La atmósfera del Kalevala, los extensos bosques finlandeses, envueltos en niebla y cargados de magia y misterio, el abrumador clima nórdico, el contraste entre la exuberancia del verano y la quietud tan parecida a la muerte de los largos meses de invierno… Todo ello dictó a Sibelius composiciones donde el fondo de la escena opera como un personaje más de la obra y no solo como un simple escenario donde esta transcurre. Así lo apreciamos tanto en poemas sinfónicos tempranos como La ninfa del bosque, de 1895, como en su última gran obra para orquesta, la magistral Tapiola, de 1926, una desconcertante y cuasimística evocación del bosque primordial, guardado por el viejo dios Tapio.

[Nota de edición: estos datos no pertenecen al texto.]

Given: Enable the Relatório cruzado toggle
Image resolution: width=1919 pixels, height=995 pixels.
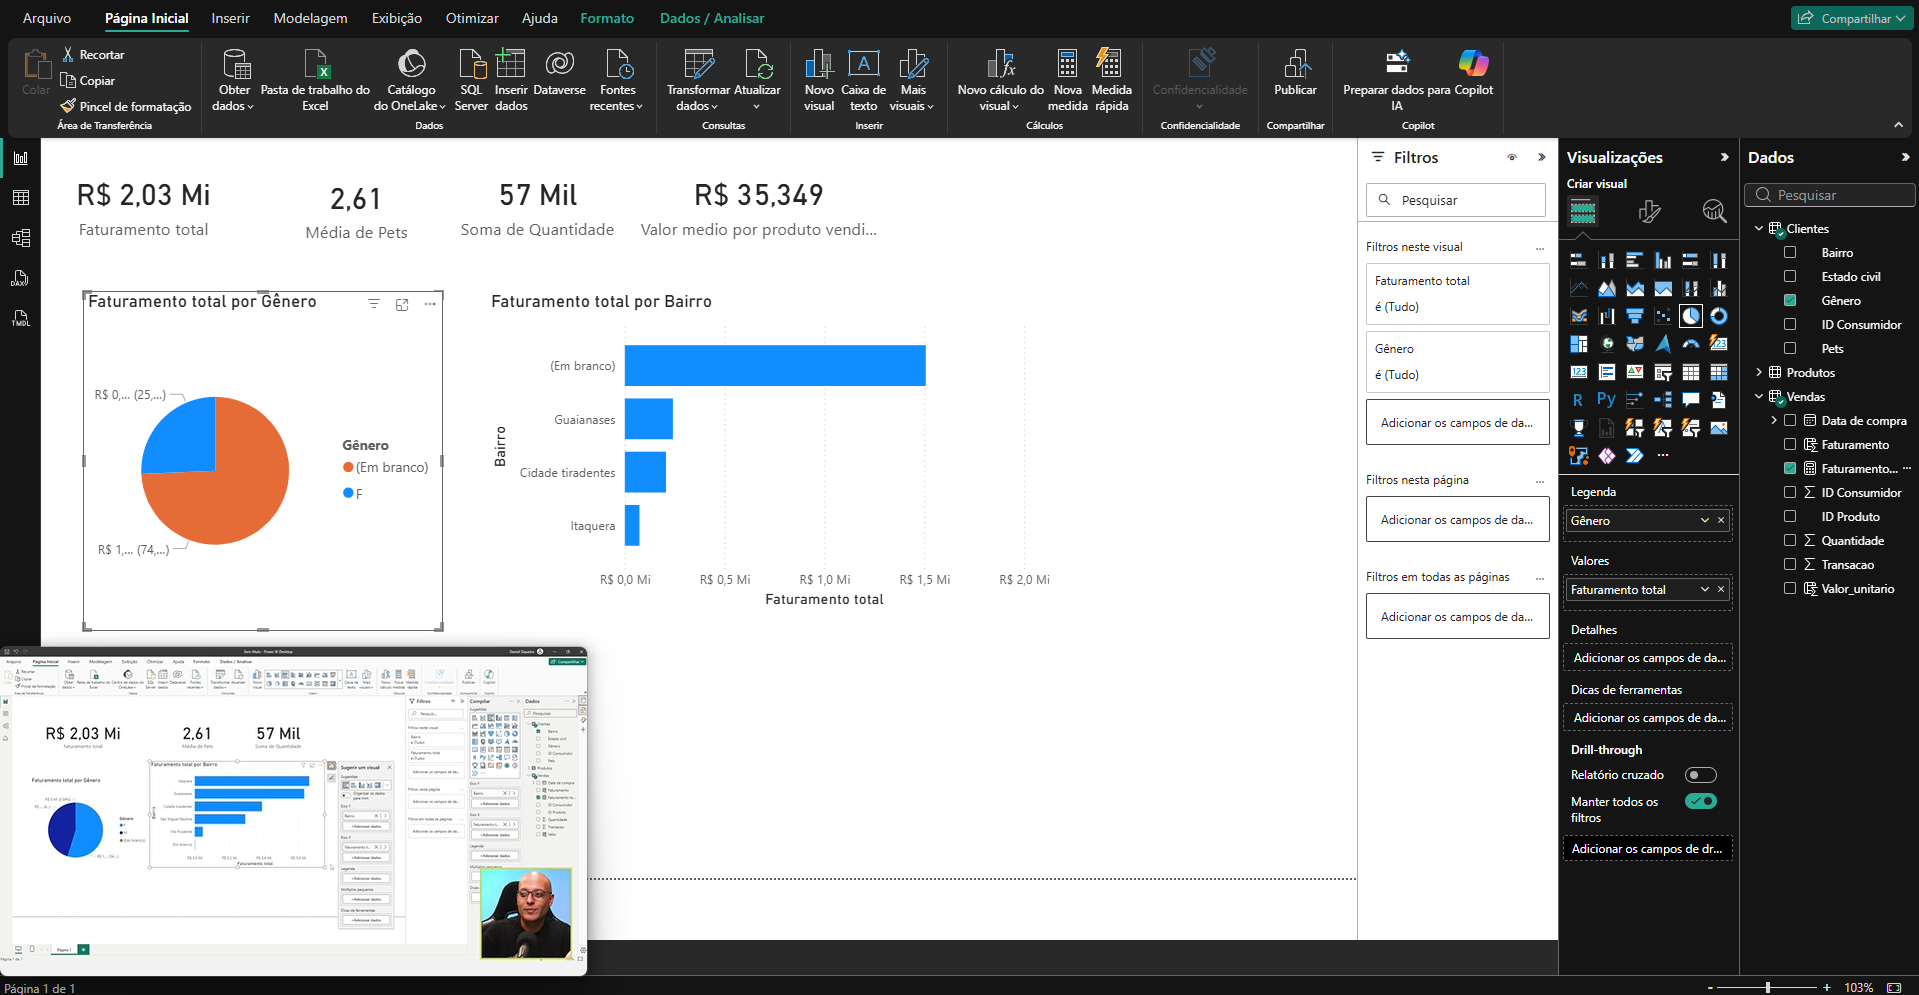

No cuesta adivinar en los meandros de esta composición el estado de quietud, tan cercana a veces a la desesperación, que llevó al músico a decidir encerrarse en Ainola en espera de una paz de espíritu que no sabemos si encontró. La que sí se mostró esquiva fue la inspiración, que no lo visitó con frecuencia en el largo tramo final de su vida a juzgar por los frutos que han llegado hasta nosotros, incluidas las piezas de ese rompecabezas que es hoy su Octava sinfonía.